It is concluded that within the range of test parameters, increasing the flue gas flow rate or increasing the liquid injection volume can effectively improve the desulfurization efficiency, and the effect of liquid injection volume on the desulfurization efficiency is greater than that of the flue gas flow rate. The better operating conditions of the downstream/countercurrent tower are obtained: the flue gas flow rate of the downstream tower is 6.44m/s, the circulating slurry volume is 27m3/h (the liquid-gas ratio is 14L/m3), the pH value of the oxidation slurry tank is 5.6~5.8, and the desulfurization efficiency is 93.7%; The flue gas flow rate of the countercurrent tower is 2.31m/s, the circulating slurry volume is 54m3/h (liquid-gas ratio is 27.5L/m3), and the desulfurization efficiency can reach 96.8% when the pH value of the oxidation slurry tank is 5.6~5.8. The physical structure and composition of desulfurization products are analyzed by image analysis and thermogravimetric analysis. The results show that the content of gypsum in desulfurization products is high, but the content of intermediate products is high due to equipment oxidation process and other problems. Improving oxidation system to enhance oxidation effect can meet the requirements of industrial and civil gypsum. According to the characteristics of gas-liquid mass transfer in the liquid curtain tower, the physical and mathematical models of SO2 absorption process in the tower were established using the surface renewal theory.
该模型全面考虑了浆液中各种离子以及各种有限速率的反应,同时考虑了气相传质阻力、液相传质阻力和石灰石溶解阻力的影响。通过模型分析确定了湿法烟气脱硫工艺中吸收段和氧化段的反应机理。模型计算得到了逆流式液幕塔的脱硫效率与烟气流速和液气比的关系、烟气中SO2浓度随吸收塔高度的变化曲线和循环浆液pH值随高度的变化规律。对塔内各段SO2的吸收速率进行了分析,发现液柱上升段对SO2吸收较少,液滴下落阶段是SO2吸收的主要阶段。逆流式液幕床层底端SO2的吸收为液相传质阻力控制。计算结果与试验结果吻合较好,基本上反映了反应塔内的实际过程。
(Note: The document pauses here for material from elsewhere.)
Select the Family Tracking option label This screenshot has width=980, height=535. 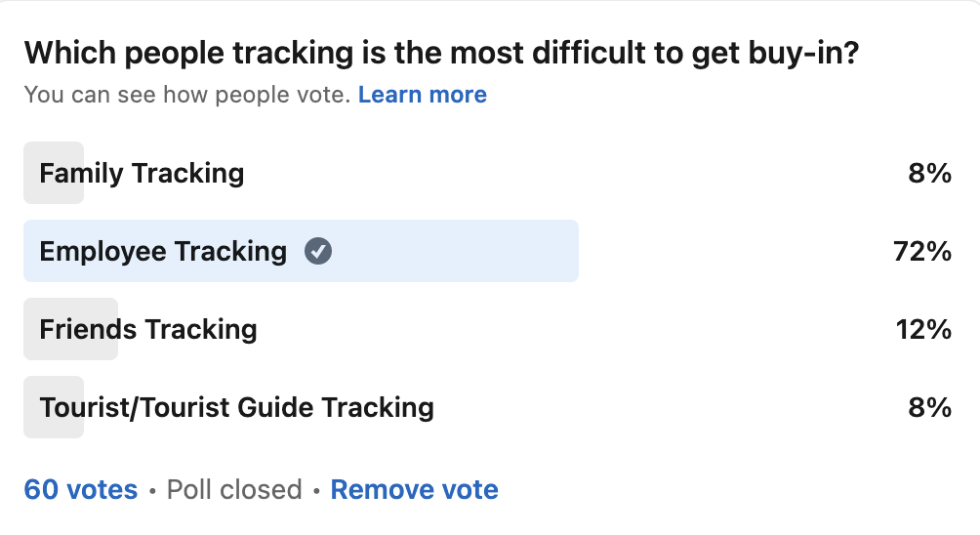click(x=142, y=174)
The model considers all kinds of ions in the slurry and all kinds of finite rate reactions, as well as the effects of gas phase mass transfer resistance, liquid phase mass transfer resistance and limestone dissolution resistance. The reaction mechanism of the absorption section and the oxidation section in the wet flue gas desulfurization process was determined by model analysis. The relationship between desulfurization efficiency of countercurrent liquid curtain tower and flue gas flow rate and liquid-gas ratio, the variation curve of SO2 concentration in flue gas with the height of absorption tower and the variation law of pH value of circulating slurry with the height were obtained by model calculation. The absorption rate of SO2 in each section of the tower was analyzed. It was found that the rising section of the liquid column absorbed less SO2, and the falling phase of the liquid drop was the main phase of SO2 absorption. The absorption of SO2 at the bottom of the countercurrent liquid curtain bed is controlled by the resistance of liquid phase mass transfer. The calculated results are in good agreement with the test results, and basically reflect the actual process in the reactor.
采用GAMBIT软件构造三维网格模型,运用Fluent 6.0软件对液幕塔内气液两相流动和传热过程进行了数值模拟。采用离散相模型,考虑两相间的相互作用,在欧拉坐标系下采用RNG k-ε模型来描述气相湍流,在拉格朗日坐标系下对液滴颗粒相进行描述,建立液幕塔内气液流动和传热的三维数学模型。
GAMBIT software was used to construct a three-dimensional mesh model, and fluent 6.0 software was used to simulate the gas-liquid two-phase flow and heat transfer process in the liquid curtain tower. The discrete phase model is adopted, and the interaction between two phases is considered. RNG k is adopted in Euler coordinate system- ε The model is used to describe the gas phase turbulence, describe the droplet particle phase in the Lagrange coordinate system, and establish a three-dimensional mathematical model of gas-liquid flow and heat transfer in the liquid curtain tower.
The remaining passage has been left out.